**ABOUT THIS TASK:** From the entries that follow, copy every line with the word "button".

**Stored items:**
┌────────

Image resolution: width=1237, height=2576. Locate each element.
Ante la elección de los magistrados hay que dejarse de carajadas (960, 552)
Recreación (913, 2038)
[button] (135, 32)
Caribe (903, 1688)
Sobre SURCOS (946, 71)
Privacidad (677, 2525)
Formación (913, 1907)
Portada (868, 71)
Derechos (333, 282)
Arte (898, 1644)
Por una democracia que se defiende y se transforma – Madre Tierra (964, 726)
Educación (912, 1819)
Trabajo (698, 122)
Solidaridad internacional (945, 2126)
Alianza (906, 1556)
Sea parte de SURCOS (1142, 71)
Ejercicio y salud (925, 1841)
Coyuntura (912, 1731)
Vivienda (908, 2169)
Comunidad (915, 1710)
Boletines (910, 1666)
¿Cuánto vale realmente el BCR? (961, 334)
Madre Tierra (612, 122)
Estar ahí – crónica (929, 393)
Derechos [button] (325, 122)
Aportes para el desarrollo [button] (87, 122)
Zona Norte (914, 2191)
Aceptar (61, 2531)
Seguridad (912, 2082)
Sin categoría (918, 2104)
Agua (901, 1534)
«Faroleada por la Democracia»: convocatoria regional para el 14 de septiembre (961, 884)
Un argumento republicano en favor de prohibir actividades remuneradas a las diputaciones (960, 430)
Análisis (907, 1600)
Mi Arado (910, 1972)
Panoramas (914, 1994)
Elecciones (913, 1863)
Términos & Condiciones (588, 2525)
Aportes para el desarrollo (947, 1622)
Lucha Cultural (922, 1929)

└────────

**TASK OUTPUT:**
[button] (135, 32)
Derechos [button] (325, 122)
Aportes para el desarrollo [button] (87, 122)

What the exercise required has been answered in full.